:: What the exercise asks ::
Among the lines of the data, copy those that hold "width".

(Dataset excerpts)

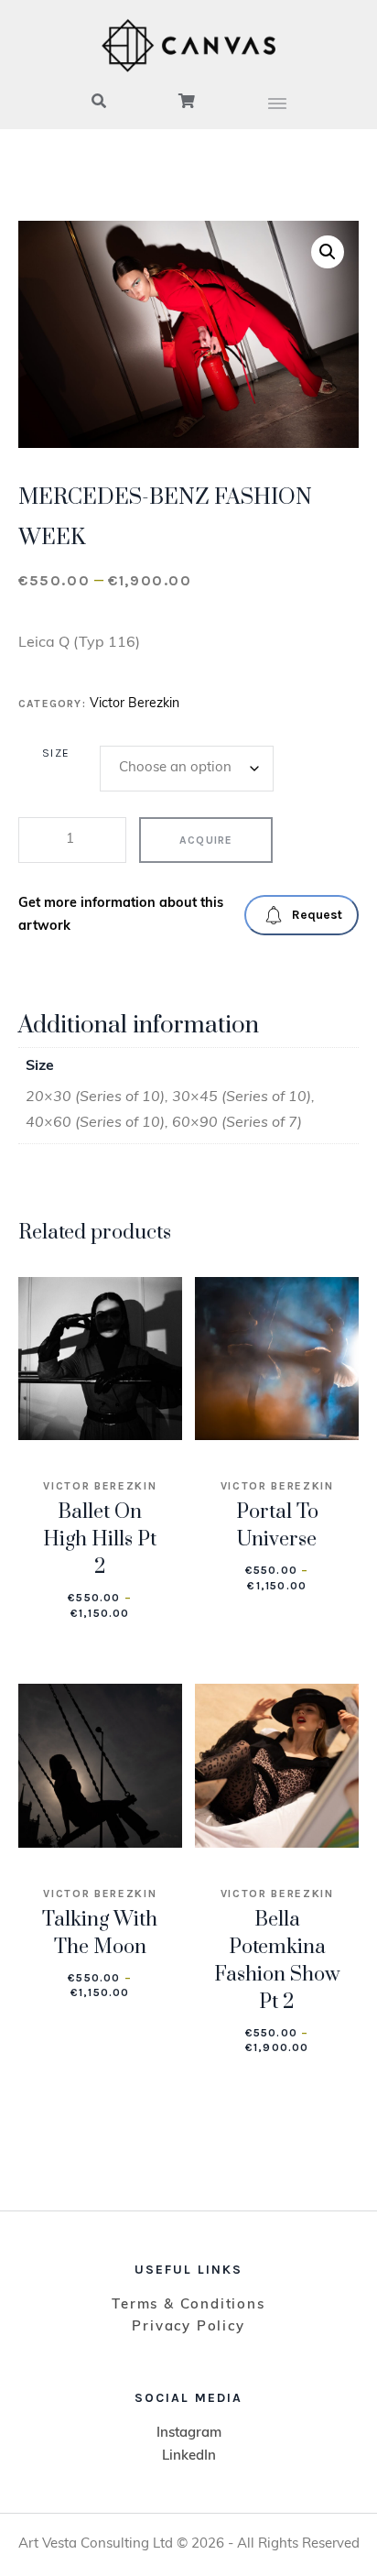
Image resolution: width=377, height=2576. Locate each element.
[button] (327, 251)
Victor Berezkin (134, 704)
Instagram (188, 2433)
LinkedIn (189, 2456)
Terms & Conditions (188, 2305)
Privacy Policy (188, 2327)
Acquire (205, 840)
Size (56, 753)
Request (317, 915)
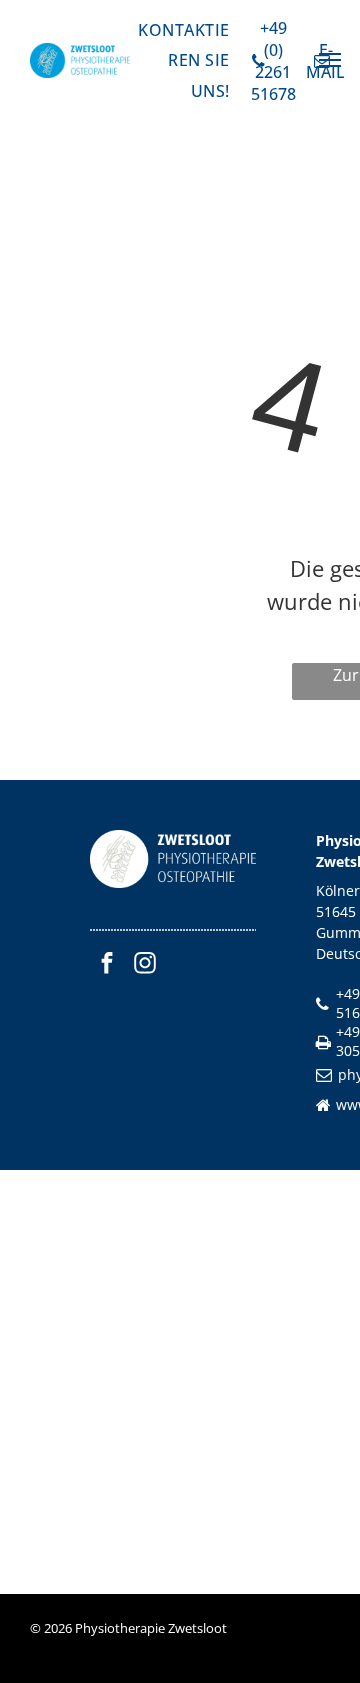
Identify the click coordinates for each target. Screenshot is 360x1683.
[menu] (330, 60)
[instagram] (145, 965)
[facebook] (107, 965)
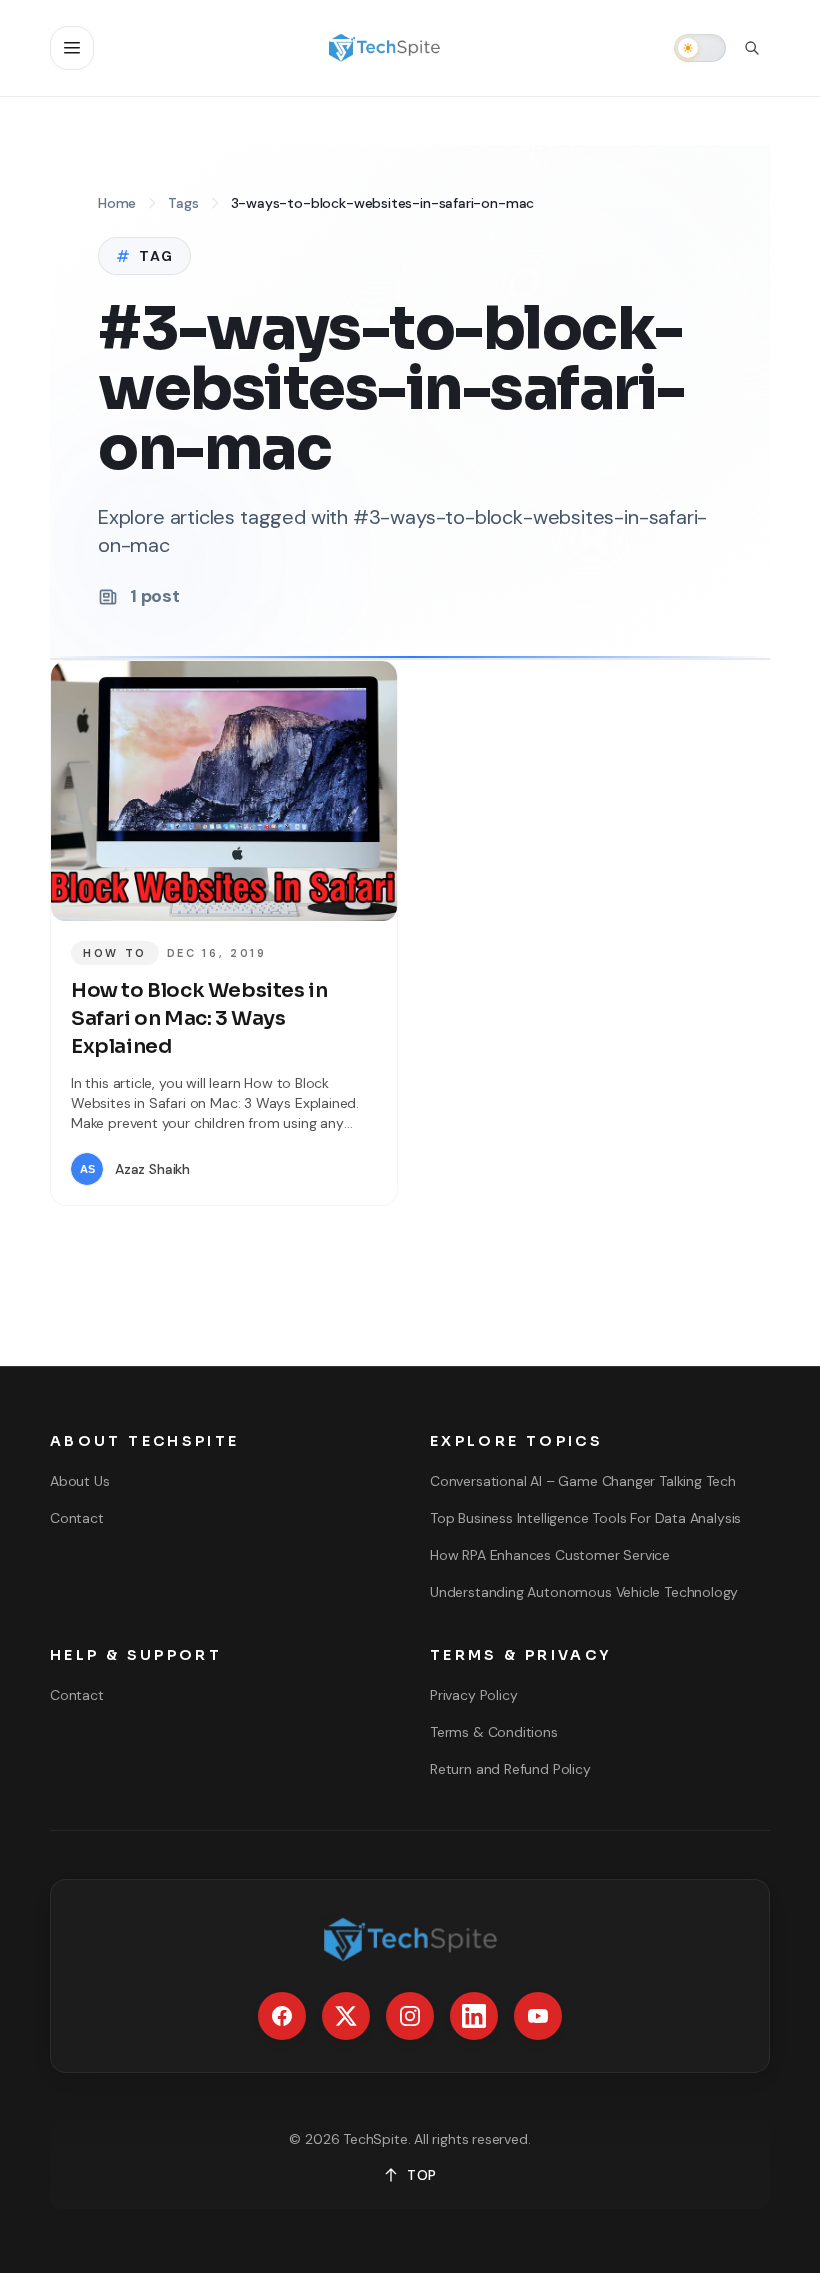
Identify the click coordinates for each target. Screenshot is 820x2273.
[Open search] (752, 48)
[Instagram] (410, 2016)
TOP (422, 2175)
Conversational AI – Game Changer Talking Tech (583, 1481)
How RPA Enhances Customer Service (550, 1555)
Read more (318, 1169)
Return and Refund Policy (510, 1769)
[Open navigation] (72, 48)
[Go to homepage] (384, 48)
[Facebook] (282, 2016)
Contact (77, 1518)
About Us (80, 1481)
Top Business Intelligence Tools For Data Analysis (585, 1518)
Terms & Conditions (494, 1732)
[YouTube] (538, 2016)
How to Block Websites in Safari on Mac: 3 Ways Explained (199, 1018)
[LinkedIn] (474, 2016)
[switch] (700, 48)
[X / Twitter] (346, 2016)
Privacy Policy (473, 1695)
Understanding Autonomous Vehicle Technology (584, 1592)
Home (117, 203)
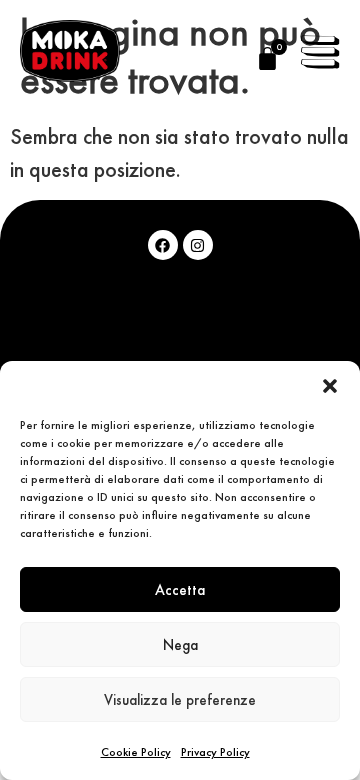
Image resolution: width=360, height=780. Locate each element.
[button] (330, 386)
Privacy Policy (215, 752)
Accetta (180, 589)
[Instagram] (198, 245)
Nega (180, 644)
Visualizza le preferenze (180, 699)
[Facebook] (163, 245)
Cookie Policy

(End Dataset excerpts)

:: Exercise response ::
Image resolution: width=377, height=2576. Locate each element.
Image resolution: width=360, height=780. Locate each element.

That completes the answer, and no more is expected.